8 thoughts on “The Happy Hypocrite Takes on Jason Grimsley

  1. 1.  Brilliant. The real hypocrites are the fans whose wrath is not based on what Grimsley did, but on the fact that he committed the greatest sin possible in our culture; he got caught. If there are villians in this they are the ostriches that are Bud Selig, MLB and the Players Association. But Grimsley will probably take the fall and that shouldn’t surprise anyone. It certainly won’t surprise Jim Bouton.

  2. 2.  Scott –

    I’m not sure I agree (And I mean that – I’m not sure I disagree either – I have no idea. It’s like the death penalty for the angry liberal. All the right answers are wrong and everything’s twisted regarding theory and practice.) but this was an exceptional read. Very well-said.

  3. 3.  Scott –

    The analogy you make that makes me think most is the one to the impact of Performance Enhancing Drugs (metaphorically speaking) on artists (writers, musicians).

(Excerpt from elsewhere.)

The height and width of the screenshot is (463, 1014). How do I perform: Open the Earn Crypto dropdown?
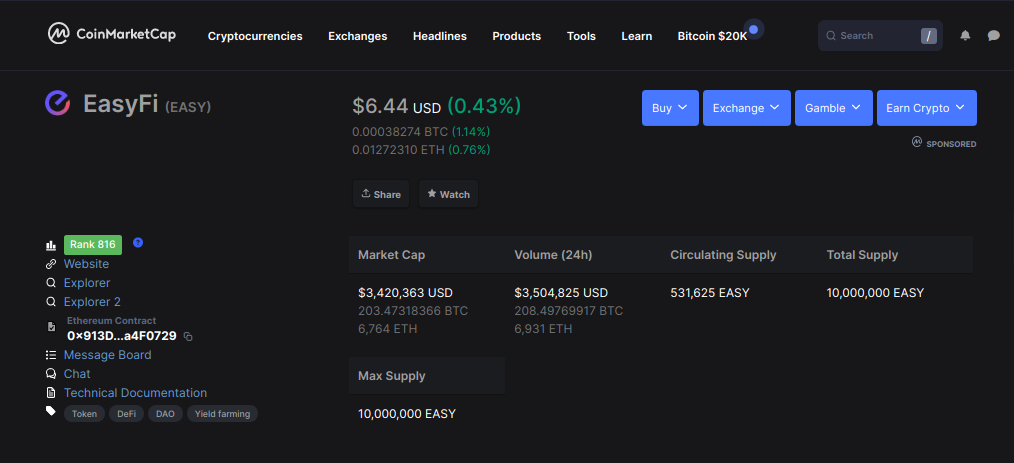pos(926,108)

    My usual retort to all this is about the illegality of the PEDs. “But it is illegal“, I usually point out. It is generally a good thing to enforce laws, and especially good to do so when law infringement is seen by (or exposed to) a public spectacle.

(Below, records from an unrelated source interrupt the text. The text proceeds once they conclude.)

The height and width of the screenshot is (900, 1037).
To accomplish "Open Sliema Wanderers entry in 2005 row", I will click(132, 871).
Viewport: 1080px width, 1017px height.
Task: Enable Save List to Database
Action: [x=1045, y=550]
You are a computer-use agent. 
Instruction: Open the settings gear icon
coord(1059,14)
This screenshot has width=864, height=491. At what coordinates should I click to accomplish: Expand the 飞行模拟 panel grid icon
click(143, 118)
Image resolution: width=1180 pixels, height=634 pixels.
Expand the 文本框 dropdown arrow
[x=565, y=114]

    However, I have no desire to have the recording industry start testing musicians before handing out recording contracts, and I see no reason to feel less amazement at the Dandy Warhols’ Come Down just because I am pretty sure they were high when recording it, nor would I want them thrown in jail, assuming what they were high on was illegal.

    Why do I feel different about baseball players and PEDs? Something to think about.

    And I always appreciate when someone gives me something to think about. Thanks!

  4. 4.  Fantastic article. I admit that I personally cannot bring myself to care about PEDs, so it’s nice to see somebody else who isn’t all that bothered by it either, considering the ever-popular “hang them in the townsquare” sentiment that you [Scott] mention.

    My favorite part of steriods discussion is the kids aspect. While I feel that even most parents are poor role models, I don’t see how you could possibly expect an athlete to be a role model for your child. How is that in any way logical?

    PS – 3 I may be wrong, but I thought that, even if the actual thing they got high on was legal, using it to get high is illegal (like spray paint, for example). But, I could be making this up too.

  5. 5.  Bravo Scott!! You basically encapsulated my thoughts on the subject. I think I’ll print this out and carry it in my wallet for those special occasions that I find myself in front of a hysterical, Mariotti-fueled imbecile and simply hand them the piece of paper rather than wasting my breath trying to reason with them.

    Ona slightly different note:

    Even if guys like Bonds end up getting prosecuted for their non-prescription drug use, hopefully they have the wherewithal to have their lawyers get them a “Limbaugh” deal.

  6. 6.  Steroids are illegal were illegal, and therefore I don’t give a shit what MLBs policy on them is, people who sold, used and possessed them were breaking the law, and should be subject to the prescribed penalties under the law, if investigated, tried and found guilty.

    HGH is less problematic to me. First, I don’t know the legality of HGH. I’m assuming it’s illegal to procure, use, possess or sell without a prescription, but if it is typically prescribed by doctors to help the body heal faster, I don’t see how it’s much different than aspirin.

    To me, this isn’t about unfair competitive advantage, as much as it’s about breaking the law.

  7. 7.  Steroids aren’t illegal if prescribed by a doctor.

    Besides, does this mean that every high schooler out there that takes/possesses steroids should be put in jail as well? What’s the point? Assuredly, if the law is our guide, then we should definitely go after these children as well.

  8. 8.  Should every….
    one who goes past the speed limit get a ticket

    ….one who smokes pot be prosecuted

    ….employer who hires an illegal alien be prosecuted

    Some laws are more questionable than any others. Not saying each of my examples are equal and I’m not even saying that they are bad laws. It’s just a case where the whole steroid issue is not the cut and dry issue that talk radio has made it seem.